物質のサイズがナノメートル程度になると、物理的・化学的性質が変化し、バルク材料と異なる特性を示すようになる。当研究室は、貴金属材料を精密に構造制御することで、微細電子材料を開発している。たとえば、金の化学還元において、ハロゲンイオンの添加により、金ナノ粒子の形状を自在に操ることができる。これらの材料開発にあたり、その場分光測定を行い、材料のメカニズムを解明することで、より高効率な材料開発を目指している。

(2)三次元的に機能する高効率な水分解触媒の開発

持続可能社会を構築するため、再生可能エネルギーを利用した水電解による水素製造法が注目されている。この方法では、水電解反応を効率的に進める水素生成と酸素生成の水分解触媒が必要である。当研究室では、水分解反応中に活性種を発生する遷移金属電極が効率的な水分解触媒として機能することを見出し、活性構造を維持したお椀状や中空状の触媒を調製するなど、触媒形状の三次元的な制御による水分解反応の高効率化を目指している。

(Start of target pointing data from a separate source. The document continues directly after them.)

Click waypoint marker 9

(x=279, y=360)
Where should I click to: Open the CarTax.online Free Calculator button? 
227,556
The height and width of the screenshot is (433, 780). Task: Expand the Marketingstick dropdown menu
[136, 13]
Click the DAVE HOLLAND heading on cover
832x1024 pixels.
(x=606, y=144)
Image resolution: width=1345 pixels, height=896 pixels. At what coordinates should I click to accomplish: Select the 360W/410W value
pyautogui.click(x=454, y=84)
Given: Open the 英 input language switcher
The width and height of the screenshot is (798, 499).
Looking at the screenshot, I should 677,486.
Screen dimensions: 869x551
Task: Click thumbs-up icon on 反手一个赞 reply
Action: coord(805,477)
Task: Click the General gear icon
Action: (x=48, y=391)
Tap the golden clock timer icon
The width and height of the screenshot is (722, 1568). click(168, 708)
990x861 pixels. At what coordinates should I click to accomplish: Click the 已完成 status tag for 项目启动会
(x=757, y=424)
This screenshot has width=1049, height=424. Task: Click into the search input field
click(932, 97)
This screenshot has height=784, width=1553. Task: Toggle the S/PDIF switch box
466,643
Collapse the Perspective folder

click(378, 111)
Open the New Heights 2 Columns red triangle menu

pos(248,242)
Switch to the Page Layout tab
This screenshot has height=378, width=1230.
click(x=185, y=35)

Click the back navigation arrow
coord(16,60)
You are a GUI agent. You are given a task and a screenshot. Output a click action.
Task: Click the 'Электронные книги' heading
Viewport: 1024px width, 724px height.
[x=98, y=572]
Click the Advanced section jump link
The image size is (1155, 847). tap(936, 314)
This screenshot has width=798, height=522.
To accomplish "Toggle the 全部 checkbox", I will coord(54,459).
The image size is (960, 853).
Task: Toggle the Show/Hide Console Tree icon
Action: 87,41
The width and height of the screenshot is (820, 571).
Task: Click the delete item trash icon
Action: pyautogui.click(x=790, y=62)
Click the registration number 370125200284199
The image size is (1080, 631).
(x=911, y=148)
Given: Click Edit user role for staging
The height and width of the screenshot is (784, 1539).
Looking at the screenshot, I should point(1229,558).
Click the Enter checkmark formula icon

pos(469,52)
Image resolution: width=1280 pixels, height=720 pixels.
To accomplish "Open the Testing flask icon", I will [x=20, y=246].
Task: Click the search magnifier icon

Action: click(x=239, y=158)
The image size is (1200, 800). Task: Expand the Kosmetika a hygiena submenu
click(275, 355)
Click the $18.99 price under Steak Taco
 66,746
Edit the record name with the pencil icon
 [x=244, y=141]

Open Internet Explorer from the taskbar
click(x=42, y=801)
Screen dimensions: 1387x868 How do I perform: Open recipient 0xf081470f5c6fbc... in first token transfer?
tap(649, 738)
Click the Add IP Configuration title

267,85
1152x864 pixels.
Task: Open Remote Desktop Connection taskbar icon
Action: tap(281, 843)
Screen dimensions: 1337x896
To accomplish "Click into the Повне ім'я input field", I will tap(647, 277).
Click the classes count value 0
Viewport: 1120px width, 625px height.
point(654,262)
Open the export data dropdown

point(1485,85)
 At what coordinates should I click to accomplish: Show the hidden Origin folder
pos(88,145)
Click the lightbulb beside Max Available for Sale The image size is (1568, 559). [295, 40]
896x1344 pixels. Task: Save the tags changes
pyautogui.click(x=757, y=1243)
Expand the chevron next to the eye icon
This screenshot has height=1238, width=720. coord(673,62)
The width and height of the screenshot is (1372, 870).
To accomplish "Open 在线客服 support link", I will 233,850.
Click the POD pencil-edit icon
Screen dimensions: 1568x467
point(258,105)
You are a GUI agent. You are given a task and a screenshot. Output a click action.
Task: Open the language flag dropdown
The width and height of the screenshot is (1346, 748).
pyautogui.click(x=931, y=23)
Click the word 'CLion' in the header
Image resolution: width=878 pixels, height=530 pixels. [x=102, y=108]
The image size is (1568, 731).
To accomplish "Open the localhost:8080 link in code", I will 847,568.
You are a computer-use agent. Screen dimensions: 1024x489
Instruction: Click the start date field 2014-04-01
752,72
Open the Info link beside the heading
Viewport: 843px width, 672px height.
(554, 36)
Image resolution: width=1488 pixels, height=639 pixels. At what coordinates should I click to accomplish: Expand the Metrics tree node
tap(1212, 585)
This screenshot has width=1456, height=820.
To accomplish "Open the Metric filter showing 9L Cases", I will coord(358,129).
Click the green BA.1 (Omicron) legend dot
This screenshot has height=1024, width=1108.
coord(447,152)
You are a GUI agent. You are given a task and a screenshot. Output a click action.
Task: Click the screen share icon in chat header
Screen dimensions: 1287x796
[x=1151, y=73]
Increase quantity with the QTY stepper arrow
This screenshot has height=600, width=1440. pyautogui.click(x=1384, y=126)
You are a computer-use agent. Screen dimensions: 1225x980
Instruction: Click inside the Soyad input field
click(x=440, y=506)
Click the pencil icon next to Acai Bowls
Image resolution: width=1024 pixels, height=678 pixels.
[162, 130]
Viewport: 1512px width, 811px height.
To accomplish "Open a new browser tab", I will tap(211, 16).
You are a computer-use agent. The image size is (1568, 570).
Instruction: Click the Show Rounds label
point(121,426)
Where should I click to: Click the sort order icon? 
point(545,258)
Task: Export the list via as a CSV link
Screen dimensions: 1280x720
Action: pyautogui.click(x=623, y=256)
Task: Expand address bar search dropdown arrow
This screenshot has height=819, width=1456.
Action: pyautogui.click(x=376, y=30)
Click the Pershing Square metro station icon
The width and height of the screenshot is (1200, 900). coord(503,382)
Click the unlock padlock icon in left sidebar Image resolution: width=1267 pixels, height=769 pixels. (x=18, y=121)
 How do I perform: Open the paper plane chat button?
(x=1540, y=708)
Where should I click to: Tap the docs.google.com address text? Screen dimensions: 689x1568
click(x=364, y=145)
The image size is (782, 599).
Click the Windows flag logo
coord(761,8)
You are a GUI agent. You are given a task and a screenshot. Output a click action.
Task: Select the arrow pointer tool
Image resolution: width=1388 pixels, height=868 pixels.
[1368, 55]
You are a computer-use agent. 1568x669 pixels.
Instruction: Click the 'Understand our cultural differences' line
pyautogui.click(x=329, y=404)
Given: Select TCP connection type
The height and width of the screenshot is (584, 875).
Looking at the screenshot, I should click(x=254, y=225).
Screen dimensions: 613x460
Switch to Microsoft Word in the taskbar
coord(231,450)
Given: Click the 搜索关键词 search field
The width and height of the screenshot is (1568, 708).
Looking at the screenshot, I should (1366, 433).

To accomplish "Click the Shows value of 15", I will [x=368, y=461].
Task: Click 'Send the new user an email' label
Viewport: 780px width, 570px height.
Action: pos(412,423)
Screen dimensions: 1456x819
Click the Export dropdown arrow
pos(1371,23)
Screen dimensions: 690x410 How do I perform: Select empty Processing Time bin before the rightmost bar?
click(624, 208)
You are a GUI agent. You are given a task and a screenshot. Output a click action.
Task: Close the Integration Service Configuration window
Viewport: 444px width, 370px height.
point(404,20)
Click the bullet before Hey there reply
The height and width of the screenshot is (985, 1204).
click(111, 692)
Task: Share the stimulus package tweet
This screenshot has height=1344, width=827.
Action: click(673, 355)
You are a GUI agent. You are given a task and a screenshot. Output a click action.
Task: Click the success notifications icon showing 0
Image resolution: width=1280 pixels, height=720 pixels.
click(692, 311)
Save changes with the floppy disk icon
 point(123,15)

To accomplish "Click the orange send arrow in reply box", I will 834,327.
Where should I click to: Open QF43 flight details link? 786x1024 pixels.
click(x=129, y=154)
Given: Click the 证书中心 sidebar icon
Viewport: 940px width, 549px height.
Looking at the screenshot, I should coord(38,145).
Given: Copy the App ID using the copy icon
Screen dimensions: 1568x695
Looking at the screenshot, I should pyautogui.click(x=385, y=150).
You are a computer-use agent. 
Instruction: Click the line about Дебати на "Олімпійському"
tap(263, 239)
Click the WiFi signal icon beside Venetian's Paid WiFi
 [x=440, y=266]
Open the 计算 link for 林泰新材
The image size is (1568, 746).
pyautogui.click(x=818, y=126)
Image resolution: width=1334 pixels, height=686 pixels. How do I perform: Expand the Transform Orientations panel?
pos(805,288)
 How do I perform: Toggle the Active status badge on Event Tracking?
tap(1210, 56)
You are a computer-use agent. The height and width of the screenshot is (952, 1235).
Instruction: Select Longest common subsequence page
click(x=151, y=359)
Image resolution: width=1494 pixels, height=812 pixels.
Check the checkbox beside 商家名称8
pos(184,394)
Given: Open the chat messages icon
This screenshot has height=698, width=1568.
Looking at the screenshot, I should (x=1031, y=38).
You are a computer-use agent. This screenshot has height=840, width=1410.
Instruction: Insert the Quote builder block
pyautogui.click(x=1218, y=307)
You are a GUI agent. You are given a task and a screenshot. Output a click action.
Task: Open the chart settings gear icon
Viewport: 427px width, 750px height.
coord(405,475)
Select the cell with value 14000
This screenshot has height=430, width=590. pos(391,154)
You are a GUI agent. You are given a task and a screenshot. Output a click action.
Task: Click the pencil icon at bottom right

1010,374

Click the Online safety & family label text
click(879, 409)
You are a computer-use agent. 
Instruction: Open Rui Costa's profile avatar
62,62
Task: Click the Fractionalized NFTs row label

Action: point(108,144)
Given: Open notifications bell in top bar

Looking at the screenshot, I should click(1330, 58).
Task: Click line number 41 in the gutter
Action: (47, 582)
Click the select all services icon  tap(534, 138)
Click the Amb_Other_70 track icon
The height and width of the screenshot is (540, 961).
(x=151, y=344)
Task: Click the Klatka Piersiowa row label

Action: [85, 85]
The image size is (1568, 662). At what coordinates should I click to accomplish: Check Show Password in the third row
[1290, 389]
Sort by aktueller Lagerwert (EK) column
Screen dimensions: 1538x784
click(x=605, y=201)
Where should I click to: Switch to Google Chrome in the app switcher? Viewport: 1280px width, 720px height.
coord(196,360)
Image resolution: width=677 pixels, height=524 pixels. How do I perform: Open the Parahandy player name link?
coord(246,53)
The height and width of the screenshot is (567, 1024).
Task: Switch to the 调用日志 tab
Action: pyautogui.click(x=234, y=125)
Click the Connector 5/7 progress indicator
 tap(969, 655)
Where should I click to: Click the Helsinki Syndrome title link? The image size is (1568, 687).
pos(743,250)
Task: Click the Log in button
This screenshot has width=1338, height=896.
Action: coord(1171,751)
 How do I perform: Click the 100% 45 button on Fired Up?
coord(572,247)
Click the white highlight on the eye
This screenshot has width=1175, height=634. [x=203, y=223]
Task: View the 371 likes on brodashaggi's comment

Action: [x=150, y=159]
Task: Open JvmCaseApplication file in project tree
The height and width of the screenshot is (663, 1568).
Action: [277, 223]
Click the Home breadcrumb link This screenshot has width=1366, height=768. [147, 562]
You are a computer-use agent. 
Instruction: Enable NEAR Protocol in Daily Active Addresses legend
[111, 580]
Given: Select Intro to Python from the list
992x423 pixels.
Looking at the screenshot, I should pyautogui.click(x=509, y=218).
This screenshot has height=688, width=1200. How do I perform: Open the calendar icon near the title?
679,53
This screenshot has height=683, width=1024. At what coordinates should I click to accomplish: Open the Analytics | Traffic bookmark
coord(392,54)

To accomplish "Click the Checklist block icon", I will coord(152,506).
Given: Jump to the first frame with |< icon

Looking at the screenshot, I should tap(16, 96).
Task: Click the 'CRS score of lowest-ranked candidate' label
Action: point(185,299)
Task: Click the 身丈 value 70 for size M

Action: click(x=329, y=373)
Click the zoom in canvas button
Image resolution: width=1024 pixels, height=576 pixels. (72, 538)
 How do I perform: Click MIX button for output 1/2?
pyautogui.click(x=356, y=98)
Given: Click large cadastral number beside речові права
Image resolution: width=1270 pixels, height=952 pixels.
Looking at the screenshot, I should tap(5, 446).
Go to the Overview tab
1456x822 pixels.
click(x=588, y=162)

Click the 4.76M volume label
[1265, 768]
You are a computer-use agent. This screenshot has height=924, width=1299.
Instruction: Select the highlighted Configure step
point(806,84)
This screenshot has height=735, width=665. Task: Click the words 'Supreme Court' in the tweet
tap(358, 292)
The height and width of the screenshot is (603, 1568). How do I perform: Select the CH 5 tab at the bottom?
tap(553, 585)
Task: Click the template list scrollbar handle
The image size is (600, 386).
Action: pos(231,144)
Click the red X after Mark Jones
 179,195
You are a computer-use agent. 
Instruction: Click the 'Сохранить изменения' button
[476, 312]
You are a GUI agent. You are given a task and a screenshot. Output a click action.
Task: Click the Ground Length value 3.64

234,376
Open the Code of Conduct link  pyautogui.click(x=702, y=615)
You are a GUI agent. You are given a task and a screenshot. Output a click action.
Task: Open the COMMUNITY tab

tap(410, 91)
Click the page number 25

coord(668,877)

(3)低消費電力かつ高性能なエレクトロクロミック材料の創製

日差しをさえぎる調光ガラス窓や車の防眩ミラー材料の利用に向け、電気化学反応によって色が変わる「エレクトロミズム」の研究が進められている。当研究室は、数nmの遷移金属クラスターの層間に有機分子を添加することで、層同士の距離を離すことによりエレクトロクロミズム特性を向上させることに成功している。そこで、有機分子の添加によって分子・イオンが拡散する空間を確保し、高い着色効率や色変化の応答性を示す調光フィルムの開発を進めている。